Additionally, Macnicol isn’t anti-kid, and her story shows just how much kids and caregiving can be a part of your life, even if you don’t choose wife/mom — I loved her description of her nephew:

Babies are like that. They appear, tear themselves a hole in the world, and somehow it becomes immediately impossible to remember a time when that space did not exist.

If you read and enjoyed Rebecca Traister’s All The Single Ladies, this feels very much like a companion book to that to me.

Peter Sagal’s book is perhaps not as funny as you’d expect if you’re only familiar with him from the NPR news quiz Wait, Wait Don’t Tell Me. But I happened to catch him talking about this book on RadioTimes (yeah… I listen to a lot of NPR and I read The New Yorker, I am very much that person…) and it was a great interview, so I found this book at my library.

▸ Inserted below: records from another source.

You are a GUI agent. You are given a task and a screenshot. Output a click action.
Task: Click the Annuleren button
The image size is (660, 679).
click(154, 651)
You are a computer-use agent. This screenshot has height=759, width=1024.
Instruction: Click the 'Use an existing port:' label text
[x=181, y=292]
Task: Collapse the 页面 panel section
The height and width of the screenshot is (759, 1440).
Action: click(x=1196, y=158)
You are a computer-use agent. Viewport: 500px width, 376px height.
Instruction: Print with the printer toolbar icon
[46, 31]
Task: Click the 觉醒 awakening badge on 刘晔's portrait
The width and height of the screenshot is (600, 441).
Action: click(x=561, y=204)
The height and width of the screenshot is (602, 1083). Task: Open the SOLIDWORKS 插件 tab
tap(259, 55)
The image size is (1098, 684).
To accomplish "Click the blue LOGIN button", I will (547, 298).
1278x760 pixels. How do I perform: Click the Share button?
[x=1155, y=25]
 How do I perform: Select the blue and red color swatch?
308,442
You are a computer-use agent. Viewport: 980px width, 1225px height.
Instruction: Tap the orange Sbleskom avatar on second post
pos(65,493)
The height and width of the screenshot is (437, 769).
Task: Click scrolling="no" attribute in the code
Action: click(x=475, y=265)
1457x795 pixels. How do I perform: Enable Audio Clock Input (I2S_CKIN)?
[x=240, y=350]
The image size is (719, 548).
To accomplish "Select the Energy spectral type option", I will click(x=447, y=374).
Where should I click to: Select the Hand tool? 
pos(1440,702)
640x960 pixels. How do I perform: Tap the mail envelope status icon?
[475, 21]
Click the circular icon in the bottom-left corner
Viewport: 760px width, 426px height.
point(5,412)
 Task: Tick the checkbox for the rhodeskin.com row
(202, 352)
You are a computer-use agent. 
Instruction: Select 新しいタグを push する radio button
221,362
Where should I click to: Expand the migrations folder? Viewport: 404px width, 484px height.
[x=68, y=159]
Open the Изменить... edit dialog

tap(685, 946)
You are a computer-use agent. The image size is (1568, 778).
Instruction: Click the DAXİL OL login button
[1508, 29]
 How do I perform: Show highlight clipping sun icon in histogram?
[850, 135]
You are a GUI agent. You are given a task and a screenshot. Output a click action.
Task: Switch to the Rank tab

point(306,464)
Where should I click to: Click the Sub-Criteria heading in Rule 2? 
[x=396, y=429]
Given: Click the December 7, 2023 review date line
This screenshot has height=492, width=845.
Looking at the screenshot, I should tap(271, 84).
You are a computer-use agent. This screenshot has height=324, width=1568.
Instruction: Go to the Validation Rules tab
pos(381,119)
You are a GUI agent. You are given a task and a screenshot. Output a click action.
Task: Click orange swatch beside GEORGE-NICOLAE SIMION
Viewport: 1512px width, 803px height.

There’s a fair amount of sadness in the book because of Sagal’s divorce (“Instead of a ‘conscious uncoupling’ it was turning into a brush war”), his honestly about his depression and body image issues, and the fact that he was about a 100 yards away when the bombs went off at the Boston Marathon in 2013. All that said, Sagal doesn’t want to force you to look at his pain, he kind of wants to make you laugh. So this somehow is not that intense of a book.

I am a runner, and so I enjoyed reading about Sagal’s love of running, and I related to some of what he says (but not all, despite not being a 50 year old man, I am much slower than he is, I do not think I will ever run a sub-5 hour marathon let alone a 3:09):

By the time I got to mile 22 … I would have quit happily, except that if I ever wanted to finish a marathon, I’d have to run twenty-two miles allover again and that seemed far more painful than the measly four miles I had to limp through now. … [At the finish line] I said to myself something I did not expect to hear myself say, something that became a hinge between my former life and my present, and led to, among many, many other things, the writing of this book.

“I wonder if I could do that faster.”

I totally relate to wanting to give up at mile 22 of a marathon, but I didn’t finish and decide to do another. I finished and decided half-marathons were great and you can finish them, take a nap, and feel fine! But, I did end up running my one and only marathon because I finished a half-marathon and thought, huh, I could do more.

I think a lot of people,sadly, will also relate to Sagal’s feeling about his body, although I love how he can make it sort of funny:

“If you’ve ever been fat, you will either be fat for the rest of your life or you will worry about being fat for the rest of your life.” I came across those words in the manuscript of the place Fighting International Fat, by Jonathan Reynolds, a pretty obscure place to find the underlying thesis of your waking life … That casual observation struck me then and now with the profound power of its obvious truth, much like Kafka’s observation: “The meaning of life is that it ends.” But of course, Kafka did not add that once you’re dead, you won’t gain weight. Which is a comfort to me, sometimes.

This is pretty much the tone of the whole book, walk up to a serious subject, poke it with a stick, and get out with a laugh. But maybe if that’s the way to be honest about how you feel, that’s the way to do it. The book doesn’t feel raw and honest quite the same way as Macnicol’s does, but well, they are rather different people.